Le Tribunal Administratif de Nantes a été saisi par M. et Mme C... d’un recours en excès de pouvoir contre le refus de délivrance d’un visa de court séjour opposé à Mme A... par l’ambassade de France en Mongolie. Le juge a rejeté la requête comme manifestement irrecevable, faute pour les requérants de justifier d’un intérêt leur donnant qualité pour agir en leur nom propre. Il a également estimé qu’ils ne pouvaient représenter valablement Mme A..., n’étant pas mandataires habilités au sens de l’article R. 431-2 du code de justice administrative. La décision est fondée sur les articles R. 222-1, R. 431-2, R. 431-4 et R. 431-5 du même code.
Texte intégral
Vu la procédure suivante :
Par une requête, enregistrée le 14 novembre 2024, M. B... C... et Mme D... E..., épouse C..., saisissent le tribunal d’un litige relatif à la décision du 7 novembre 2024 par laquelle l’ambassade de France en Mongolie a refusé de délivrer un visa de court séjour à Mme F... A....
Vu les autres pièces du dossier.
Vu le code de justice administrative.
Considérant ce qui suit :
Aux termes de l’article R. 222-1 du code de justice administrative : « Les présidents de tribunal administratif (…), les premiers vice-présidents des tribunaux (…) et les présidents de formation de jugement des tribunaux (…) peuvent, par ordonnance : (...) / 4° Rejeter les requêtes manifestement irrecevables, lorsque la juridiction n’est pas tenue d’inviter leur auteur à les régulariser ou qu’elles n’ont pas été régularisées à l’expiration du délai imparti par une demande en ce sens (…) ».

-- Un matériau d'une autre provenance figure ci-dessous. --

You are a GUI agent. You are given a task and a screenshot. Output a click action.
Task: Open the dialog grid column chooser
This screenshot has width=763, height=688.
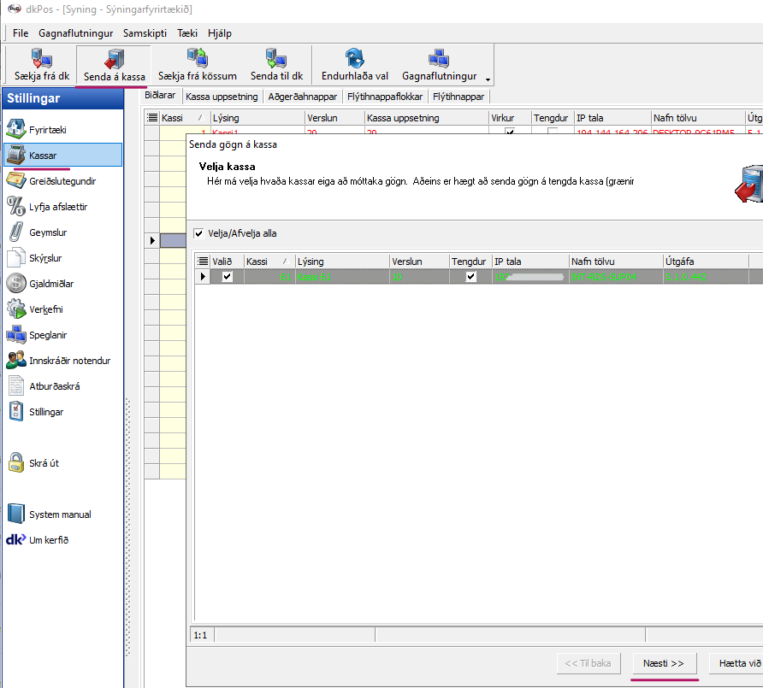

Aux termes de l’article R. 431-2 du code de justice administrative : « Les requêtes et les mémoires doivent (…) être présentés soit par un avocat, soit par un avocat au Conseil d'Etat et à la Cour de cassation, lorsque les conclusions de la demande tendent au paiement d'une somme d'argent, à la décharge ou à la réduction de sommes (…) ». Aux termes de l’article R. 431-4 du même code : « Dans les affaires où ne s'appliquent pas les dispositions de l'article R. 431-2, les requêtes et les mémoires doivent être signés par leur auteur (…) ». Enfin, selon l’article R. 431-5 dudit code : « Les parties peuvent également se faire représenter : / 1° Par l'un des mandataires mentionnés à l'article R. 431-2 ; (…) ».

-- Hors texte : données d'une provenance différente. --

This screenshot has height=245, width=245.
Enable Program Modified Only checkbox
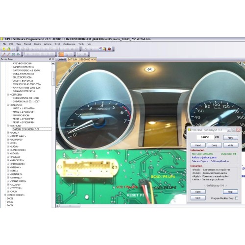tap(237, 198)
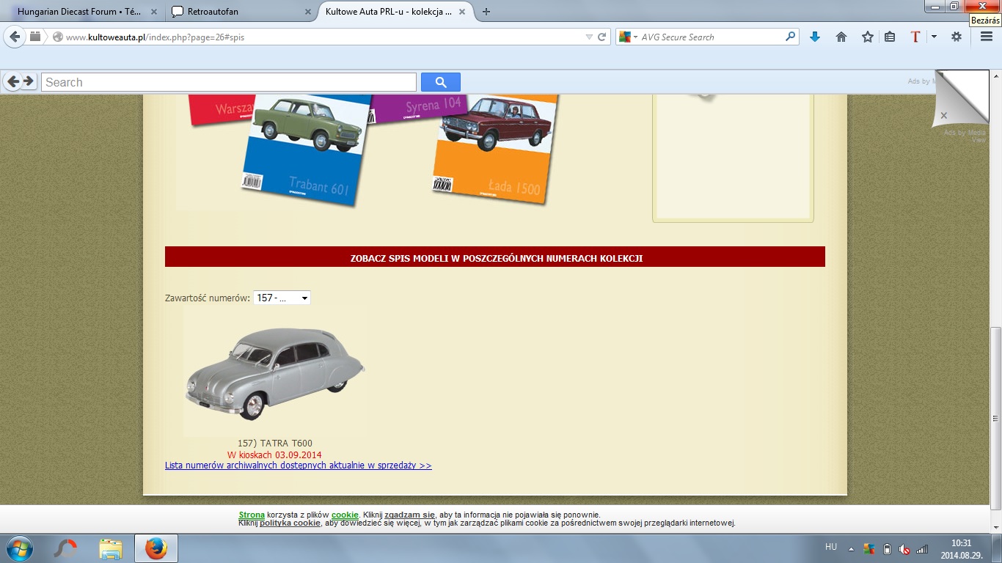Go to the browser Home icon

tap(841, 37)
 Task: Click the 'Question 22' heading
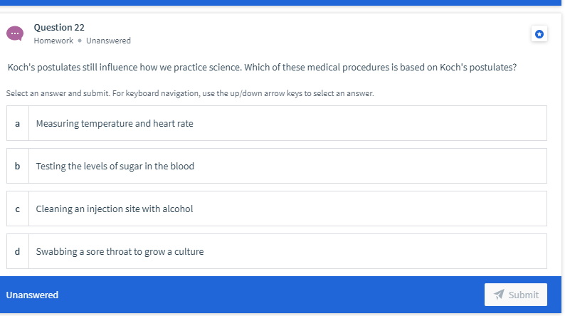pyautogui.click(x=59, y=27)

La requête introduite par M. B... C... et Mme D... E... épouse C... a pour objet la contestation du refus de délivrance d’un visa d’entrée et de court séjour en France opposé à Mme F... A.... Toutefois, M. C... et Mme E... épouse C... ne justifient pas, en leur seule qualité de beau-fils et de fille de l’intéressée, d’un intérêt leur conférant qualité pour contester devant le juge administratif la légalité d’une telle décision. Par ailleurs, les dispositions de l’article R. 431-5 du code de justice administrative ne permettent pas à une partie de se faire représenter par un mandataire autre que l’un de ceux mentionnés à l’article R. 431-2 du même code. M. C... et Mme E... épouse C..., qui ne font pas partie des mandataires mentionnés à l’article R. 431-2 du code de justice administrative, ne peuvent donc valablement agir au nom de Mme A.... Par suite, la requête est entachée d’une irrecevabilité manifeste et ne peut, dès lors, qu’être rejetée.
O R D O N N E :
Article 1er : La requête de M. B... C... et Mme D... E... épouse C... est rejetée.

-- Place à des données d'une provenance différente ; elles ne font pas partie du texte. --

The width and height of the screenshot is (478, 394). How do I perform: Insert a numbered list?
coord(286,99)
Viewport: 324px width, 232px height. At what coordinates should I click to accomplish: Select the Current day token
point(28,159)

Article 2 : La présente ordonnance sera notifiée à M. B... C... et à Mme D... E... épouse C....
Fait à Nantes, le 24 octobre 2025.
Le président,
E. BERTHON
La République mande et ordonne au ministre d’Etat, ministre de l’intérieur en ce qui le concerne ou à tous commissaires de justice à ce requis en ce qui concerne les voies de droit commun contre les parties privées, de pourvoir à l’exécution de la présente décision.